_Seitenauszug_
▽
"Nosferatu". Eine Analyse des Stummfilmklassikers von 1922 und der Vergleich zur Neufassung von 1978


Term Paper (Advanced seminar), 1999

22 Pages, Grade: 1,0


Excerpt


Inhaltsverzeichnis

I. Einleitung

II. Hauptteil
1. Eine kurze Inhaltsangabe von „Nosferatu“
2. Die Analyse von „Nosferatu - Eine Symphonie des Grauens“
3. Der Vergleich des Stummfilmklassikers mit Herzogs „Remake“

III. Zusammenfassung

I. Einleitung

Im Jahre 1922 entstand unter der Regie von Friedrich Wilhelm ( F. W.) Murnau in Deutschland der berühmte Stummfilmklassiker „Nosferatu - Eine Symphonie des Grau­ens“, mit dem legendären Max Schreck in der Hauptrolle. Die Handlung wurde in groben Zügen dem weltweit bekannten Roman „Dracula“ nachempfunden, der 1897 von dem Professor für englische Sprache und Literatur Bram Stoker in Großbritannien veröffent­licht wurde.
△
_Datensatzauszug_
▽
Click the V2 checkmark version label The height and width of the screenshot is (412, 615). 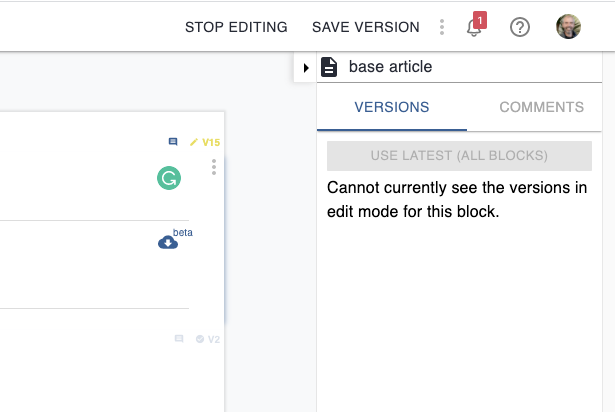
△
_Aufgabenstellung_
(a) Geben Sie den Abschnitt der Nosferatu-Seminararbeit von „II. Hauptteil“ bis einschließlich „Großbritannien veröffent­licht wurde.“ wortgetreu wieder.
(b) Führen Sie die Nosferatu-Seminararbeit im Anschluss an ihren letzten Satz fort.
Das Material stammt aus einer anderen Quelle als die Nosferatu-Seminararbeit.

_Lösungen_
(a)
II. Hauptteil
1. Eine kurze Inhaltsangabe von „Nosferatu“
2. Die Analyse von „Nosferatu - Eine Symphonie des Grauens“
3. Der Vergleich des Stummfilmklassikers mit Herzogs „Remake“

III. Zusammenfassung

I. Einleitung

Im Jahre 1922 entstand unter der Regie von Friedrich Wilhelm ( F. W.) Murnau in Deutschland der berühmte Stummfilmklassiker „Nosferatu - Eine Symphonie des Grau­ens“, mit dem legendären Max Schreck in der Hauptrolle. Die Handlung wurde in groben Zügen dem weltweit bekannten Roman „Dracula“ nachempfunden, der 1897 von dem Professor für englische Sprache und Literatur Bram Stoker in Großbritannien veröffent­licht wurde.

(b)
Murnau ist es gelungen, ein Meisterwerk des Horrorgenres zu schaffen, obwohl die filmtechnischen Mittel der Stummfilmära im Vergleich zu den Methoden der heutigen Filmproduktionen geradezu primitiv erscheinen. Auch in der gegenwärtigen Zeit scheint der Siegeszug des Klassikers ungebrochen. Zum hundertjährigen Geburtstag des Regis­seurs wurde 1989 die Urfassung des Werkes rekonstruiert und mit einer extra dafür ge­schaffenen Hintergrundmusik, komponiert von Hans Proschka, unterlegt. Das Filmmu­seum München stellte die Filmkopie zur Verfügung, deren Bearbeitung durch Enno Pa­talas erfolgte. Zahlreiche kommunale Kinos lassen in einer Epoche, die von Hightech und Internet geprägt ist, durch die Vorführung von „Nosferatu“ die nostalgische Zeit der zwanziger Jahre wieder aufleben. Im Kulturhaus Osterfeld in Pforzheim ist beispielsweise dieses berühmte Vampirepos ein regelmäßiger Bestandteil von Freiluftkinoveranstaltun­gen in der Sommerzeit.

1931 erschien mit dem Ungar Bela Lugosi ein neuer Darsteller des weltbekannten Blutsaugers auf der Leinwand. Er spielte diese Rolle so überzeugend, daß zahlreiche Fortsetzungen gedreht wurden. Doch aufgrund der vielen Neuauflagen der Gestalt „Draculas“ war das Genre ziemlich überreizt, so daß nach dem Zweiten Weltkrieg der Vampirfilm zunächst eine Flaute erlebte.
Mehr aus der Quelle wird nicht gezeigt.